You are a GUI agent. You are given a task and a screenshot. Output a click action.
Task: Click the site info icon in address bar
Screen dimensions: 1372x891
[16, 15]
────────────────────────────────────────
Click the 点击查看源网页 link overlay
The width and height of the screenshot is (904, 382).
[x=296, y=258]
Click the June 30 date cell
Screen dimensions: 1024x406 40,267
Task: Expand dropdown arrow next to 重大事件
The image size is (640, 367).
────────────────────────────────────────
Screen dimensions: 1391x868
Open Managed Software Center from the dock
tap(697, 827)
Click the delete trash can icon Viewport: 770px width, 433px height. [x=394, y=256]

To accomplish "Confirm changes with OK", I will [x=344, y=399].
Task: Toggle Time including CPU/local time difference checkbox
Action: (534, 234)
────────────────────────────────────────
* [Exercise instructions]
Take the line above containing "The width and", the line containing "The image size is (640, 367).", and all lines in between, and copy them exactly without anything else.

* [Response area]
The width and height of the screenshot is (904, 382).
[x=296, y=258]
Click the June 30 date cell
Screen dimensions: 1024x406 40,267
Task: Expand dropdown arrow next to 重大事件
The image size is (640, 367).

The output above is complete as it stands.